There is a nationwide veterinarian shortage due to the COVID-19 pandemic. Vet clinics are being overwhelmed with new business which is pushing wait times to hours.
Were you one of the thousands of people who got a pandemic pet?
While it's great so many animals were rescued in the last year, now there's a not so happy fallout regarding veterinarians.
There's a shortage, both here in Ohio and nationwide, and vet clinics are being overwhelmed with new business which is pushing wait times to hours.
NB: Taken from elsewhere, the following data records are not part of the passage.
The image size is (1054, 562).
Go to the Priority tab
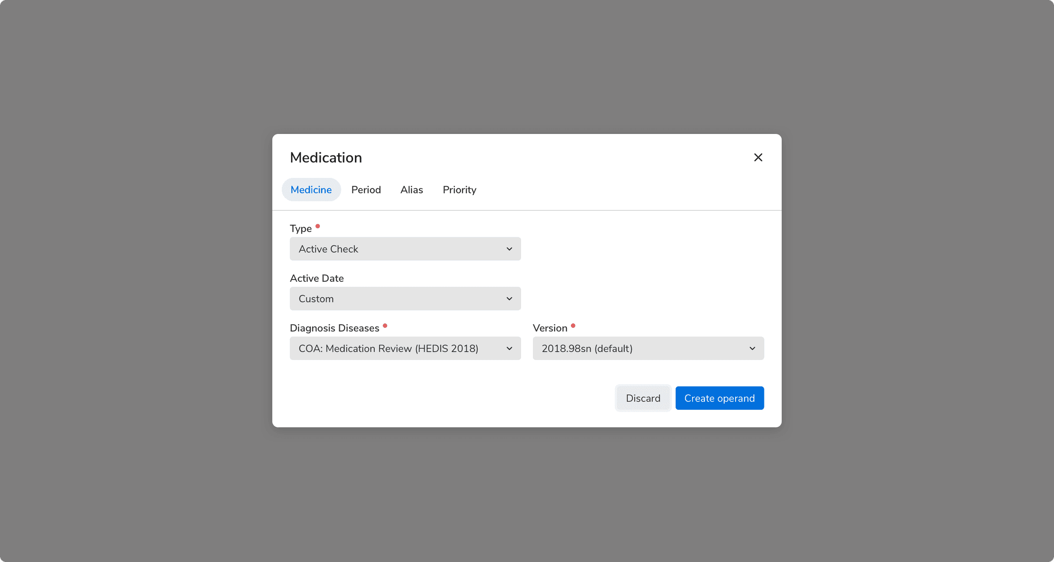[x=459, y=190]
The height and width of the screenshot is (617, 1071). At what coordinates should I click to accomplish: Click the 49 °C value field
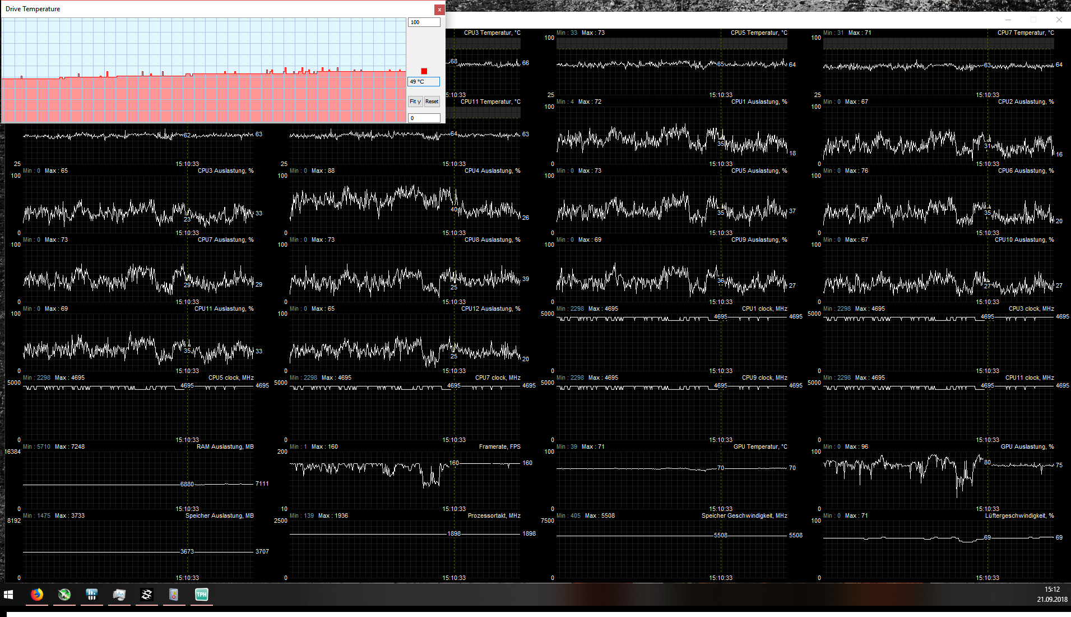(x=423, y=81)
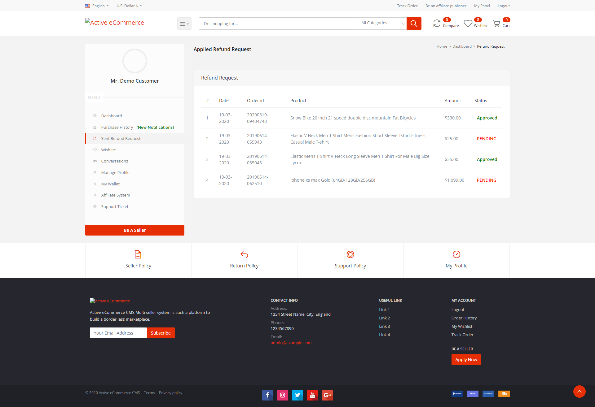
Task: Select My Wallet in sidebar menu
Action: pos(110,184)
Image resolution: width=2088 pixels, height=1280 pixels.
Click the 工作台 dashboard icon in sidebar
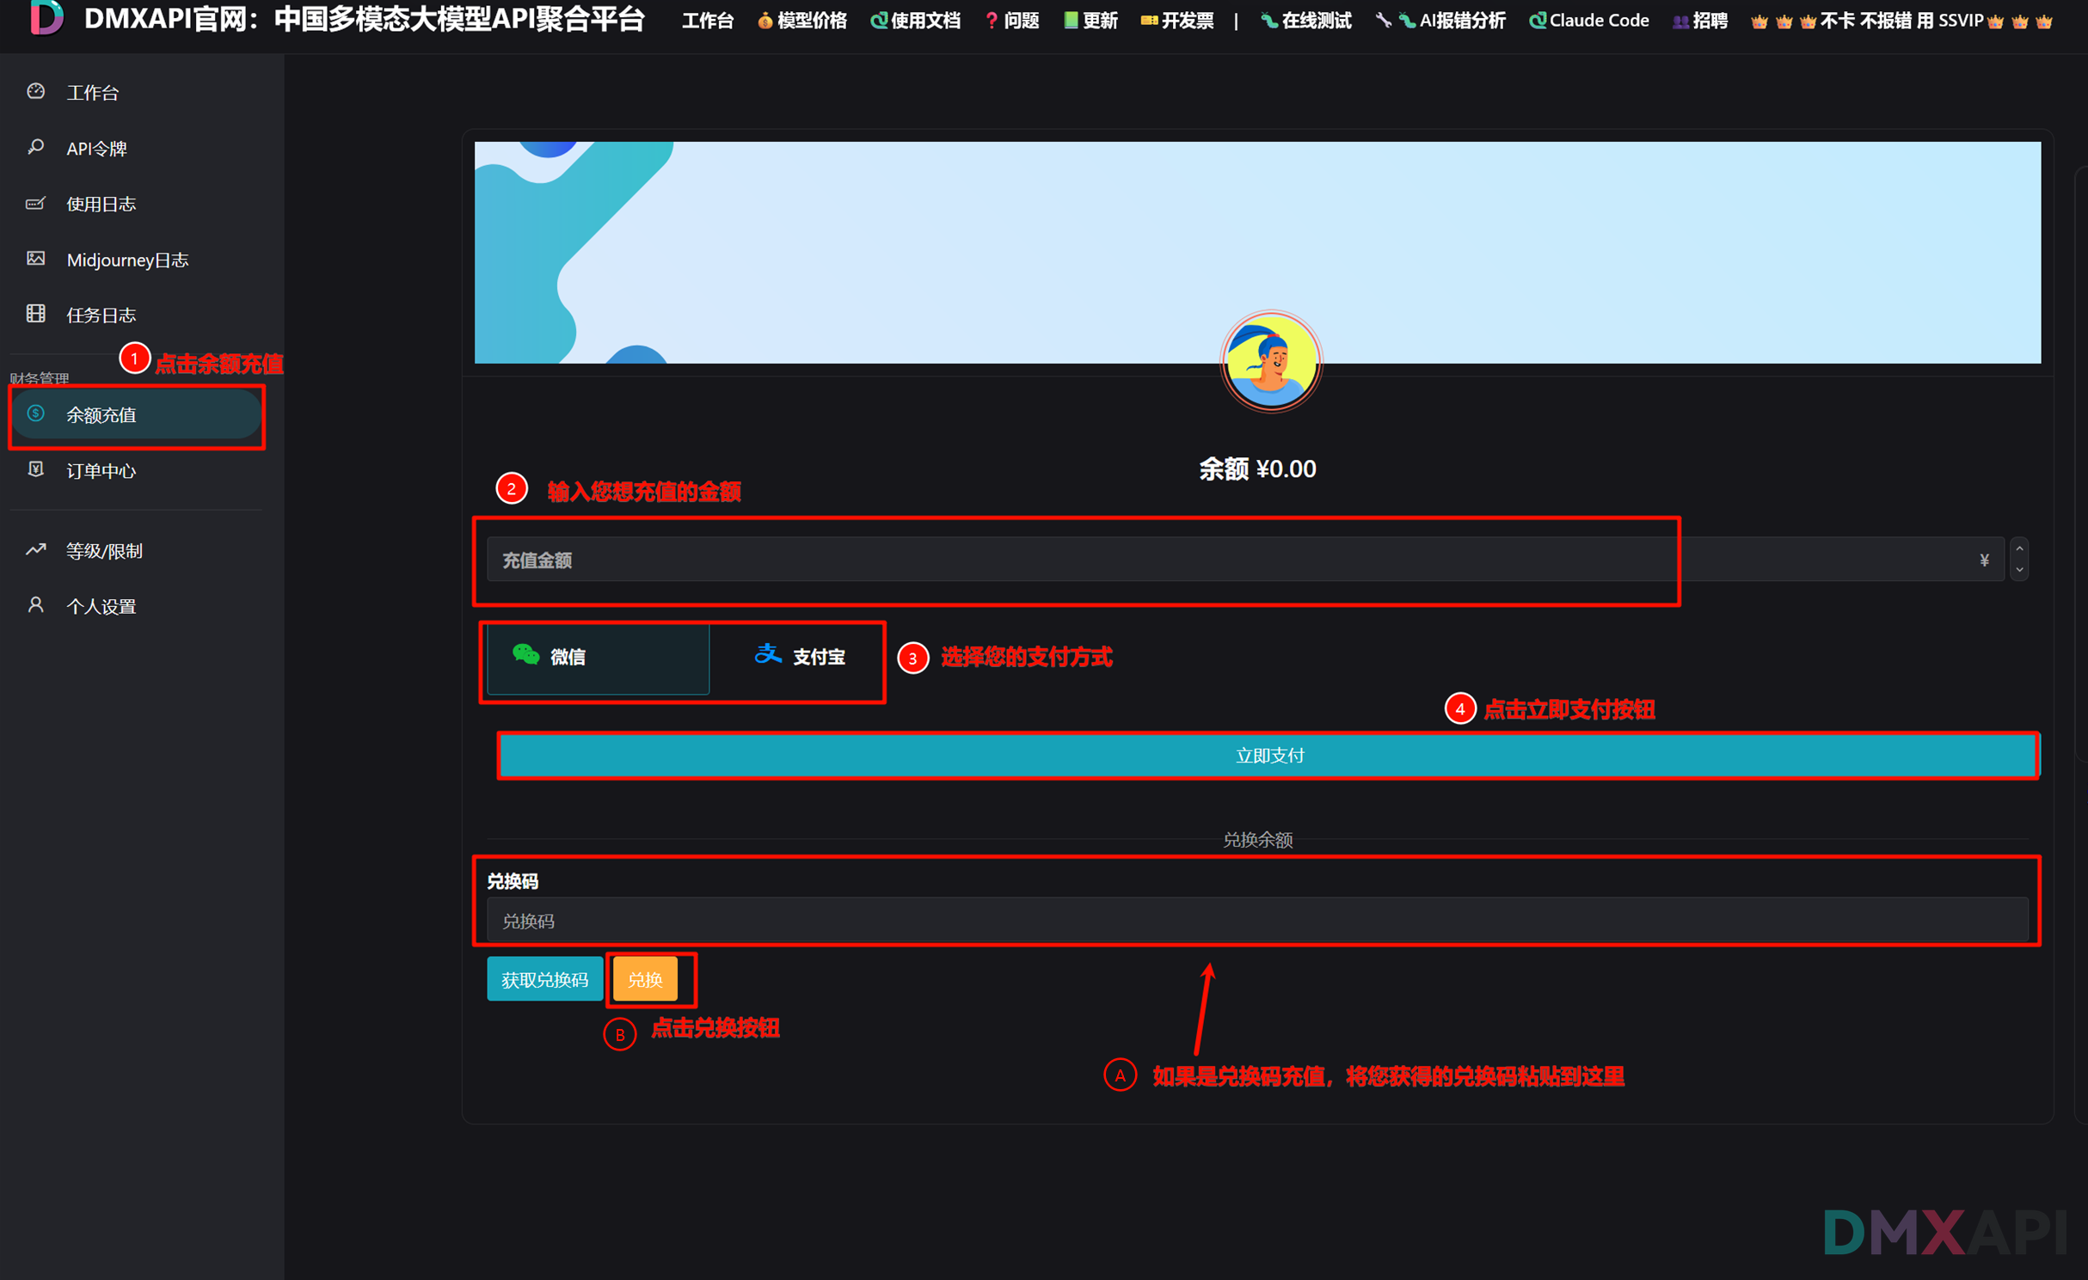pos(35,91)
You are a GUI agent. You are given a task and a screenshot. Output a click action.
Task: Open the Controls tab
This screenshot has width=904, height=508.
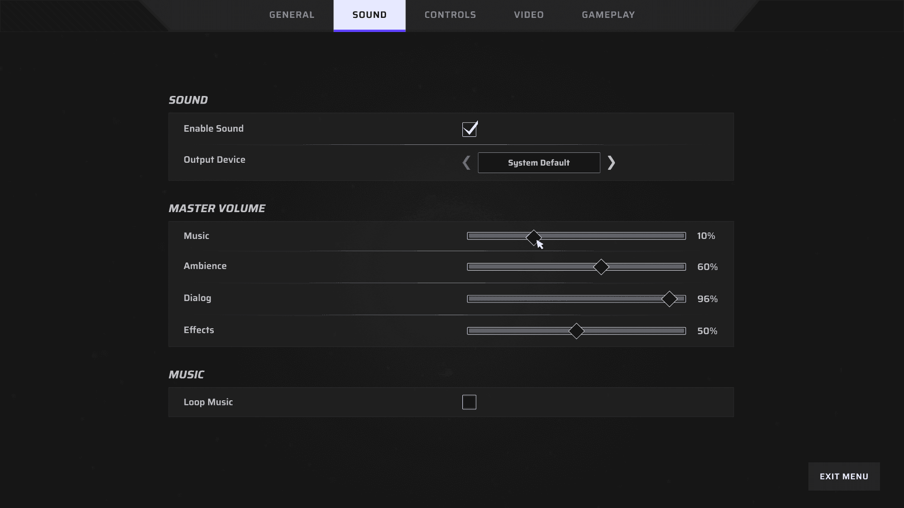point(450,15)
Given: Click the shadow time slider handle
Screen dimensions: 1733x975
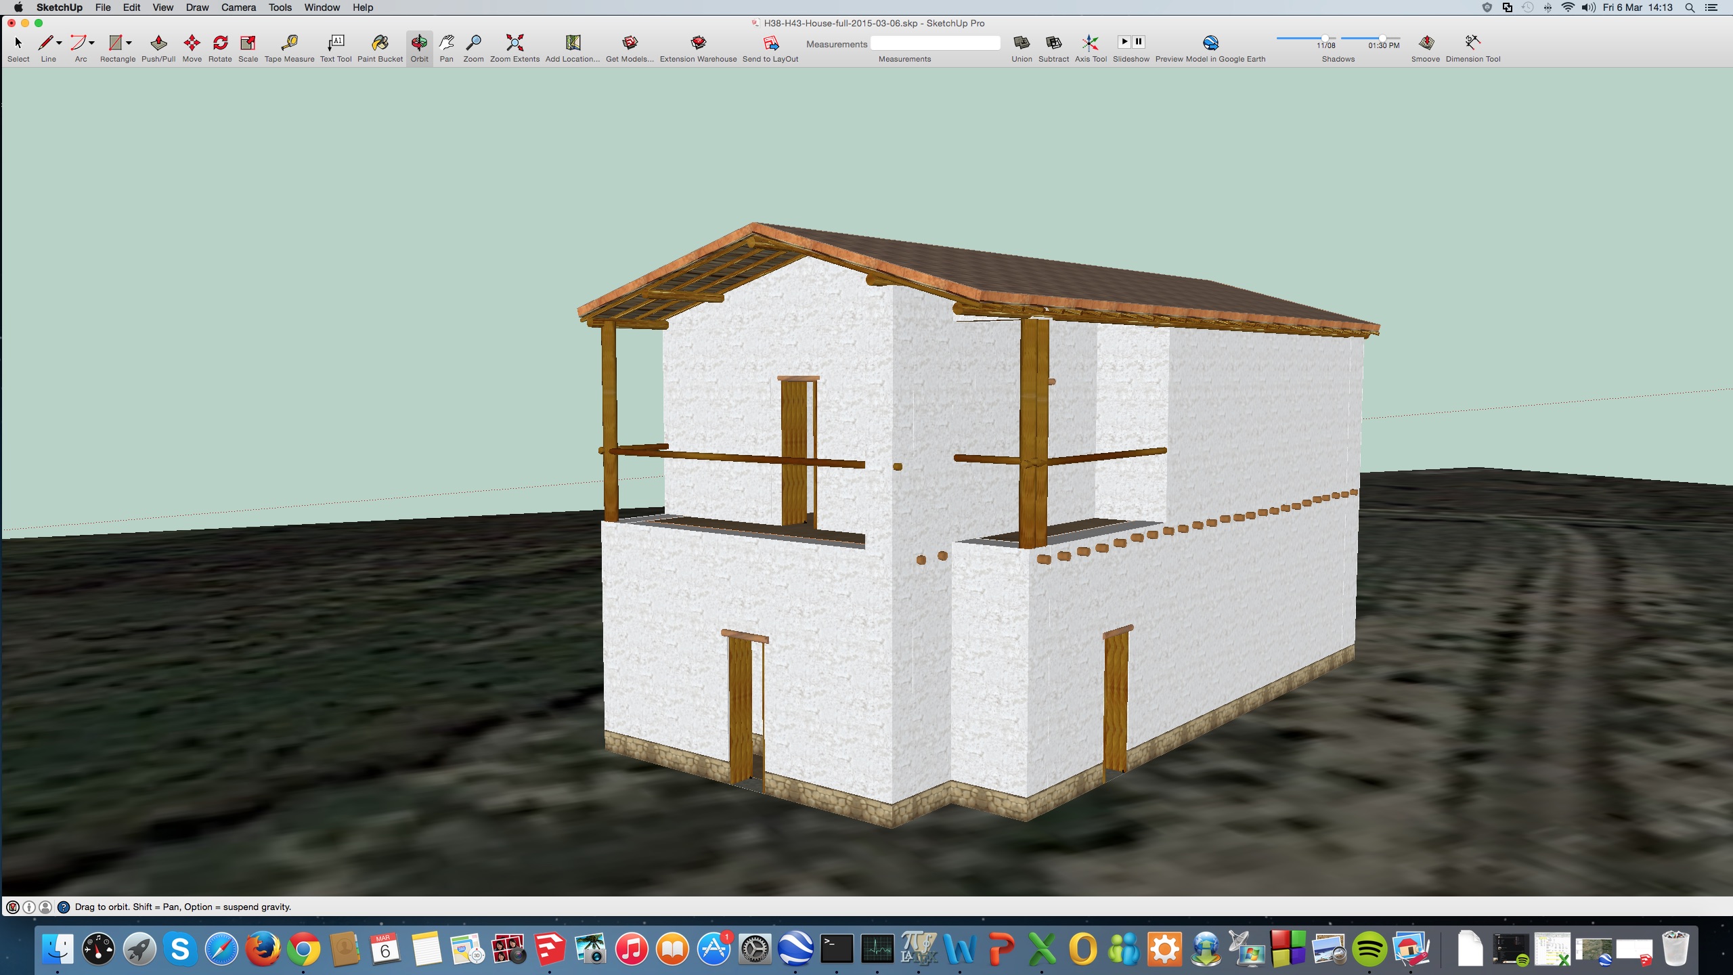Looking at the screenshot, I should (1382, 39).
"With COVID it's gotten so much worse, we never shut down we've been running curbside it's been extremely stressful and of course the public's stress, there was a lot of patience and understanding early in covid, but it's done," says Dr. Kari Swedenborg, DVM, one of the partners at West Park Animal Hospital. Last year, three veterinarians left, two due to burnout.
"One vet who left is considering leaving the profession with probably two hundred thousand dollars in school debt, it's just super sad," Dr. Swedenborg said.
A common scenario across the nation. An estimated shortage of nearly seven thousand veterinarians in the U.S. The 32 Veterinary medical schools produce about 32 hundred graduates each year. Not nearly enough to cover doctors who retire and the increase in demand from pandemic pets.
"There's not enough people, not enough shifts and it's really about burning people out, which is the last thing we want to do because then we'll have fewer people in the profession," says Rustin M. Moore, DVM, PhD, DACVS, dean, The Ohio State University College of Veterinary Medicine.